Computer hardware is not perfect; manufacturing errors do still occur, and parts that once worked fine can develop problems over time. These problems may not be as obvious as a system that simply fails to work. A variety of CPU stress testing software exists to help weed out bad systems and identify those that work properly. The testing typically performs long and grueling mathematical calculations, exercising every part of the system and alerts the user upon any failure.
Prime95 for Windows and its Linux equivalent, MPrime (playtool.com), are popular and free Mersenne prime number search programs. Seeking prime numbers is an intense and time-consuming process that requires precise calculations.
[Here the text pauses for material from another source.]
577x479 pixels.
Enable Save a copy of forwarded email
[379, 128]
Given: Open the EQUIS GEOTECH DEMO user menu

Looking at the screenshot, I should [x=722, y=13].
Prime95 and MPrime will halt and alert the user if any calculation fails. They come with a "torture testing" mode specifically designed for putting your computer's hardware through its paces and can optionally contribute your calculations to an Internet-wide collaborative effort to find new prime numbers.
System Stability Tester
For the open source geek in you, there's System Stability Tester, available for both Windows and Linux (sourceforge.net) this free program uses your hardware to calculate the number pi to millions of places using several different algorithms. Their results are compared, and any discrepancy is reported to the user.
CPUBurn is another free and open source project that runs on Windows and Linux. This program is designed to cause your CPU and other components to emit as much heat as possible rather than strictly to check for calculation accuracy, as a way of stressing your ventilation and cooling systems. Be sure they're in order before running this one.